■ WHAT IS BEING ASKED:
An exact copy of the entries below is the expected answer.

----

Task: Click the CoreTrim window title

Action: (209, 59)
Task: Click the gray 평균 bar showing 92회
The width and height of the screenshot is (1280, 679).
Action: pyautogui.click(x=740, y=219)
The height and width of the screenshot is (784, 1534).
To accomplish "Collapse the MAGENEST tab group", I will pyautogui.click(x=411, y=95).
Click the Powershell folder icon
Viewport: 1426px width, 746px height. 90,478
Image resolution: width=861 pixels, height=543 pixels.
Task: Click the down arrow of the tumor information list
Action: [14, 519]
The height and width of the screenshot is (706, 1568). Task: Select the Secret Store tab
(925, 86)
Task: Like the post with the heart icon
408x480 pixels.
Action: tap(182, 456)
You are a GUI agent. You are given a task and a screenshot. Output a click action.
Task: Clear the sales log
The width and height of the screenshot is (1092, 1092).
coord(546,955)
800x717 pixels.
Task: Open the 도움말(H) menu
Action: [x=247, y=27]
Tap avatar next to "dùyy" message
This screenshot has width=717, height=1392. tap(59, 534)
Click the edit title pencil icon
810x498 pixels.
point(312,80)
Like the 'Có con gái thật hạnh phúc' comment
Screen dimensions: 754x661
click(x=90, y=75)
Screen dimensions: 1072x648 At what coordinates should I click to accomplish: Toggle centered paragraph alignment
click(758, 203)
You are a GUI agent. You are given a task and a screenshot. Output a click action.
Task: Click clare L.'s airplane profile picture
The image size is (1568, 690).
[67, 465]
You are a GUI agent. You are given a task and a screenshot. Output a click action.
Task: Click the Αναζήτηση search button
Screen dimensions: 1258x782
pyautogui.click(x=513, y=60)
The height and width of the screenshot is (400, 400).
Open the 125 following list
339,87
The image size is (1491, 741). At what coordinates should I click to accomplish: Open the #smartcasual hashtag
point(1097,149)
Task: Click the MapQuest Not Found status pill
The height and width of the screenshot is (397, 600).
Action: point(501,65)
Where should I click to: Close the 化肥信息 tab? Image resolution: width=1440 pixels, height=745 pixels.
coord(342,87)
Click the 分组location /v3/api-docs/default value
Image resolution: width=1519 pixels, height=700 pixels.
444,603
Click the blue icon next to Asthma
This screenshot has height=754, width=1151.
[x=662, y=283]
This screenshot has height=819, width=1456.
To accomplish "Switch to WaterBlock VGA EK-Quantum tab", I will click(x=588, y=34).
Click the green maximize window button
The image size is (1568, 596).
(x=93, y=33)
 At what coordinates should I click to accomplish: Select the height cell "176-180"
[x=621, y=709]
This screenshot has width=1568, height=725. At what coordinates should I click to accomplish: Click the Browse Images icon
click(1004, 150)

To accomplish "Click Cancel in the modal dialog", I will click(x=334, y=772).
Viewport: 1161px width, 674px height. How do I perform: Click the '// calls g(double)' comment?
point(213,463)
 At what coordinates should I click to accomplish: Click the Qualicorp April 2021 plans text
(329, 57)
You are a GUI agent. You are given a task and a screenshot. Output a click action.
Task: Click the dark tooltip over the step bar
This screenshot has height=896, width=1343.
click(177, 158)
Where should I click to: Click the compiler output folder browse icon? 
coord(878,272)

----

■ FINISHED TASK:
Task: Click the CoreTrim window title

Action: (209, 59)
Task: Click the gray 평균 bar showing 92회
The width and height of the screenshot is (1280, 679).
Action: pyautogui.click(x=740, y=219)
The height and width of the screenshot is (784, 1534).
To accomplish "Collapse the MAGENEST tab group", I will pyautogui.click(x=411, y=95).
Click the Powershell folder icon
Viewport: 1426px width, 746px height. 90,478
Image resolution: width=861 pixels, height=543 pixels.
Task: Click the down arrow of the tumor information list
Action: [14, 519]
The height and width of the screenshot is (706, 1568). Task: Select the Secret Store tab
(925, 86)
Task: Like the post with the heart icon
408x480 pixels.
Action: tap(182, 456)
You are a GUI agent. You are given a task and a screenshot. Output a click action.
Task: Clear the sales log
The width and height of the screenshot is (1092, 1092).
coord(546,955)
800x717 pixels.
Task: Open the 도움말(H) menu
Action: [x=247, y=27]
Tap avatar next to "dùyy" message
This screenshot has width=717, height=1392. tap(59, 534)
Click the edit title pencil icon
810x498 pixels.
point(312,80)
Like the 'Có con gái thật hạnh phúc' comment
Screen dimensions: 754x661
click(x=90, y=75)
Screen dimensions: 1072x648 At what coordinates should I click to accomplish: Toggle centered paragraph alignment
click(758, 203)
You are a GUI agent. You are given a task and a screenshot. Output a click action.
Task: Click clare L.'s airplane profile picture
The image size is (1568, 690).
[67, 465]
You are a GUI agent. You are given a task and a screenshot. Output a click action.
Task: Click the Αναζήτηση search button
Screen dimensions: 1258x782
pyautogui.click(x=513, y=60)
The height and width of the screenshot is (400, 400).
Open the 125 following list
339,87
The image size is (1491, 741). At what coordinates should I click to accomplish: Open the #smartcasual hashtag
point(1097,149)
Task: Click the MapQuest Not Found status pill
The height and width of the screenshot is (397, 600).
Action: point(501,65)
Where should I click to: Close the 化肥信息 tab? Image resolution: width=1440 pixels, height=745 pixels.
coord(342,87)
Click the 分组location /v3/api-docs/default value
Image resolution: width=1519 pixels, height=700 pixels.
444,603
Click the blue icon next to Asthma
This screenshot has height=754, width=1151.
[x=662, y=283]
This screenshot has height=819, width=1456.
To accomplish "Switch to WaterBlock VGA EK-Quantum tab", I will click(x=588, y=34).
Click the green maximize window button
The image size is (1568, 596).
(x=93, y=33)
 At what coordinates should I click to accomplish: Select the height cell "176-180"
[x=621, y=709]
This screenshot has width=1568, height=725. At what coordinates should I click to accomplish: Click the Browse Images icon
click(1004, 150)

To accomplish "Click Cancel in the modal dialog", I will click(x=334, y=772).
Viewport: 1161px width, 674px height. How do I perform: Click the '// calls g(double)' comment?
point(213,463)
 At what coordinates should I click to accomplish: Click the Qualicorp April 2021 plans text
(329, 57)
You are a GUI agent. You are given a task and a screenshot. Output a click action.
Task: Click the dark tooltip over the step bar
This screenshot has height=896, width=1343.
click(177, 158)
Where should I click to: Click the compiler output folder browse icon? 
coord(878,272)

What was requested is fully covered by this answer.